The DeQuattros have been longtime participants in the event, offering dinner at Pane e Vino and lunch and dinner at Massimo. After much discussion, they ultimately decided to keep the same three-course, prix-fixe offering.

“We just feel like all of our guests have always responded well to what we’ve offered,” DeQuattro said.

One of her favorite dishes will be appearing on the Restaurant Weeks menu at Pane e Vino. “It’s stewed veal, and we serve it with peas over creamy polenta with Pecorino Romano cheese,” she explained. “I know it sounds really simple, but it is just about the most amazing thing that we offer in the winter.”

At Massimo, the Restaurant Weeks menu has a Wild Boar Sausage with braised escarole, sweet potato and pickled mustard seeds. “Even though it’s not something that your grandma would make for you every Sunday, all of the components are really comfort food components,” she said.

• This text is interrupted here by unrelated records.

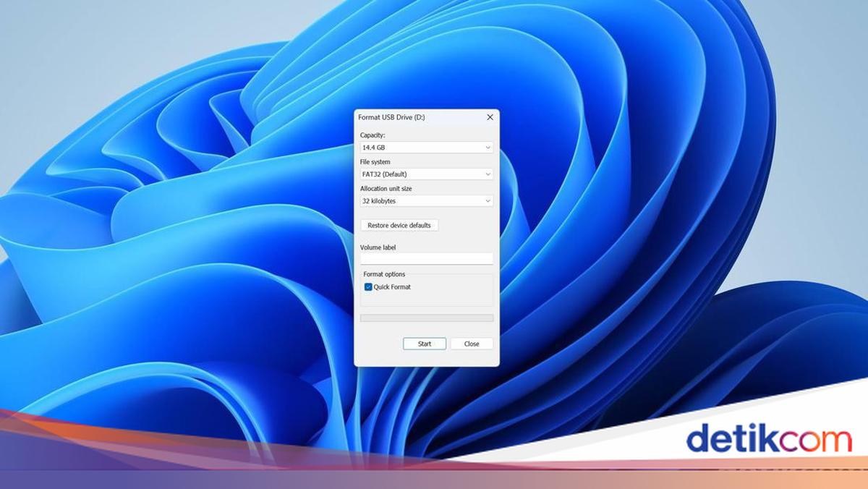Click the Format options group heading

(x=384, y=274)
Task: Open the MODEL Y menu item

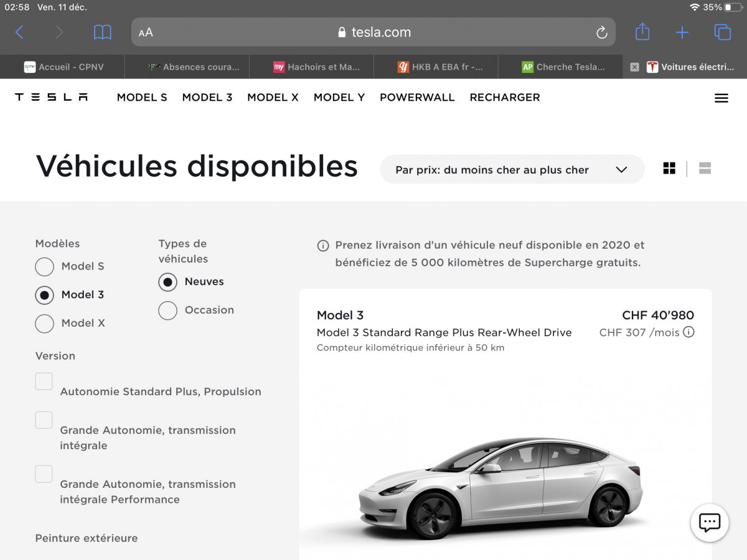Action: point(339,98)
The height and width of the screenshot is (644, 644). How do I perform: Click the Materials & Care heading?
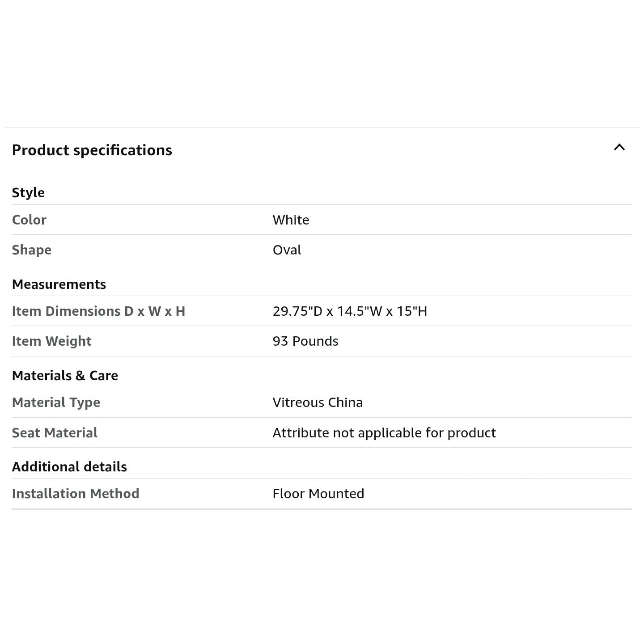click(65, 376)
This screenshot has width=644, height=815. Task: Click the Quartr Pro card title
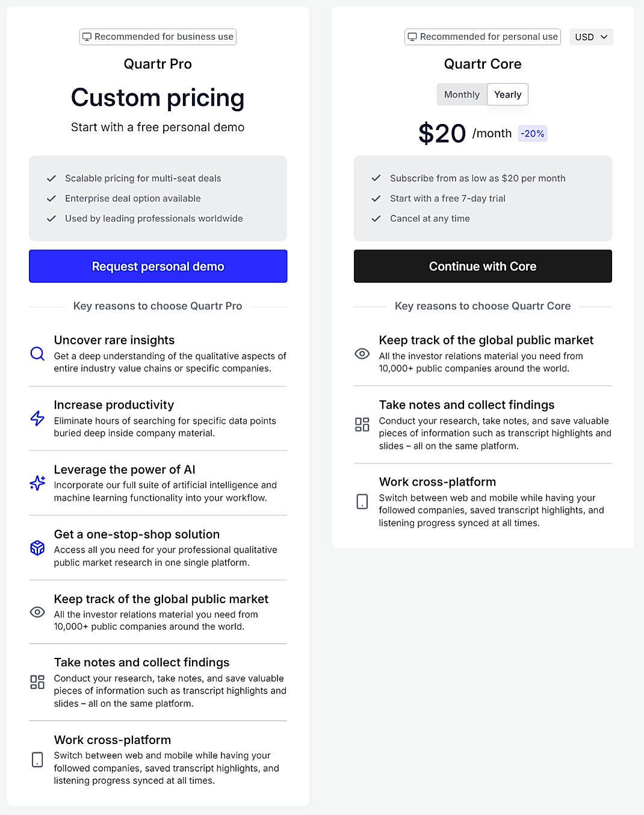coord(158,64)
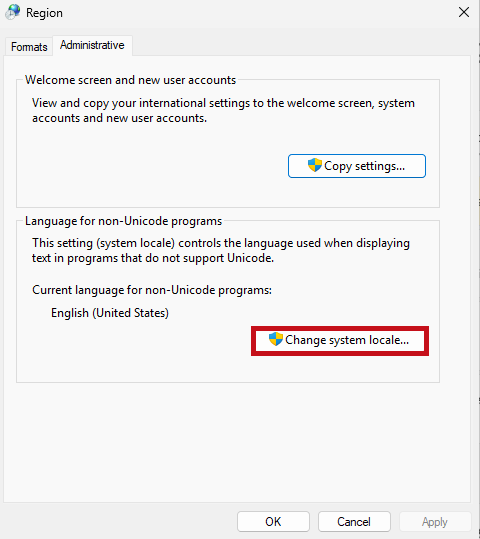Click the Language for non-Unicode programs heading
The height and width of the screenshot is (539, 480).
123,221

The pandemic has prompted local restaurants to respond to the increased demand for carry-out meals. The first day that Massimo offered takeout after the restaurant’s pandemic closure, DeQuattro had to call in additional staff to meet the unexpectedly high demand. That hasn’t changed during Restaurant Weeks, she said. For the first time, they had to make sure their special menu items would work well to-go.

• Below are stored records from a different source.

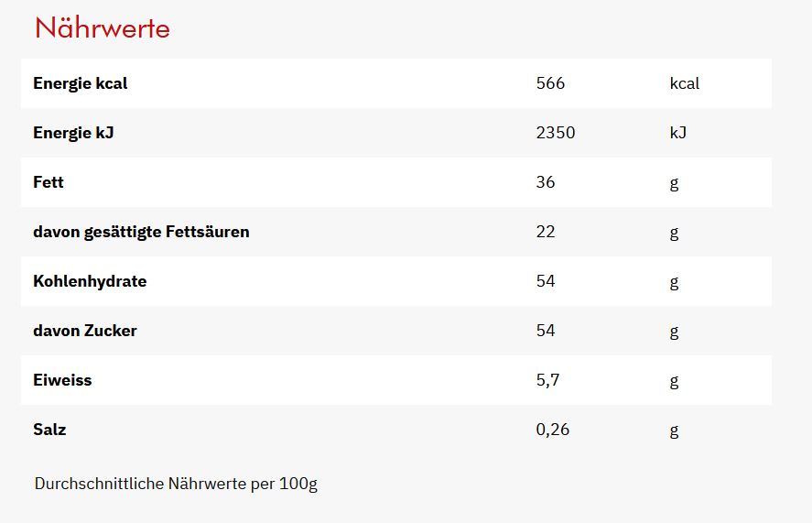The image size is (812, 523).
Task: Select the Eiweiss row label
Action: click(62, 380)
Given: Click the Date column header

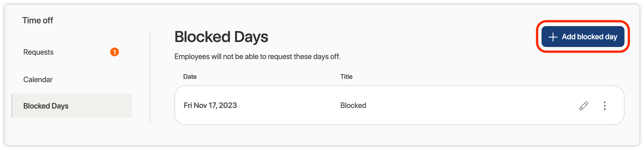Looking at the screenshot, I should (190, 77).
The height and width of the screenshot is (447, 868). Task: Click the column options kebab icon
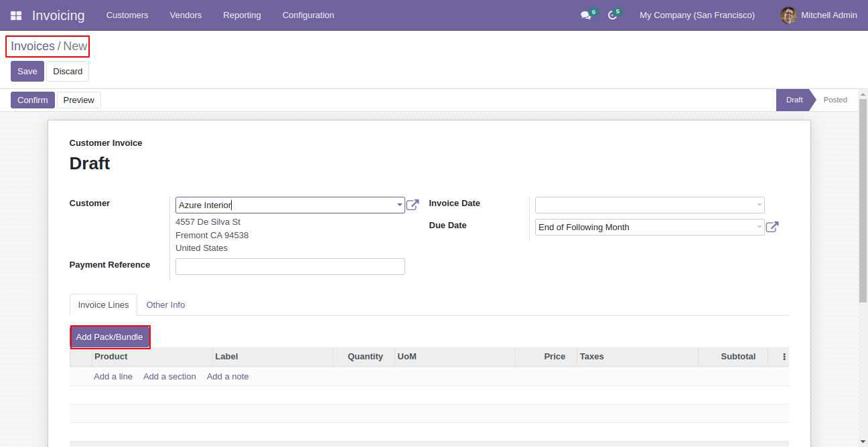(x=784, y=357)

“We’re very mindful of making sure that what we’re introducing carries as well,” DeQuattro said. “We had to adjust our menus for that. You don’t want to take a dish home and then it’s just not the same when you get home.”

They’ve also added online ordering to their websites, which wasn’t needed before the pandemic because their volume of takeout was much lower. It’s just one of the many modifications restaurants have had to make to survive this past year, including partitions between tables, lower dining capacities, contact tracing, and enhanced cleaning.

“Some people are hesitant [to go out], but restaurants are being so careful,” Ferrazzano said, describing the adherence to those protocols she has observed in her own dining experiences. “We have so much at stake. I only go out once a week, and everywhere I go is extremely careful. All the protocols are in place. I’m proud to see, as an industry, what we’ve been doing.”